Una maggiore diffusione dei veicoli elettrici è essenziale per centrare gli obiettivi della decarbonizzazione; ma resta da risolvere il tassello delle infrastrutture di ricarica. Diversi gli ostacoli da superare, in primis la scarsa remuneratività degli investimenti e lo scetticismo dei consumatori. Lo scrive il centro di analisi Ref.
In ambito europeo, alla fine del 2023 le colonnine pubbliche erano infatti 632.423 contro il 3,5 milioni che, stando alla Commissione, dovranno essere operative entro il 2030 per dare la scossa alla nuova mobilità: l'obiettivo è tagliare del 55% le emissioni di CO2 dei veicoli leggeri. Acea, l'associazione dei costruttori, calcola invece che occorrano almeno 8,8 milioni di colonninne e 18,8 milioni entro il 2035.
Quanto all'Italia, secondo Motus-E, a settembre c'erano 60.339 punti di ricarica (+28%). Nella stragrande maggioranza dei si tratta di colonnine medium-speed AC, ossia con potenza compresa tra 7,4 e oltre i 22 kW; aumentano tuttavia anche quelle di tipo Fast DC (fino a 150 kW). Così come sale in termini assoluti la quota dei punti ultraveloci (potenza oltre 150 kW): delle colonnine installate nell'ultimo anno, il 49% è di tipo veloce e ultraveloce.

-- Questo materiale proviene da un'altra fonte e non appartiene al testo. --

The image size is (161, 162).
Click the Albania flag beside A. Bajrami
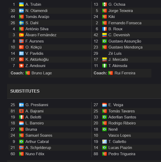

La remunerazione dell'investimento resta tuttavia scarsa: «Allo stato attuale, - scrive il Ref - escludendo un tasso di crescita annuo del fattore di utilizzo, il ritorno migliore ottenuto dall'analisi restituisce un Irr pari a 0 (tasso interno di rendimento) qualora si investisse in un'infrastruttura Quick: il progetto genera quindi un flusso di cassa complessivo uguale all'investimento iniziale; senza però alcun rendimento del capitale investito.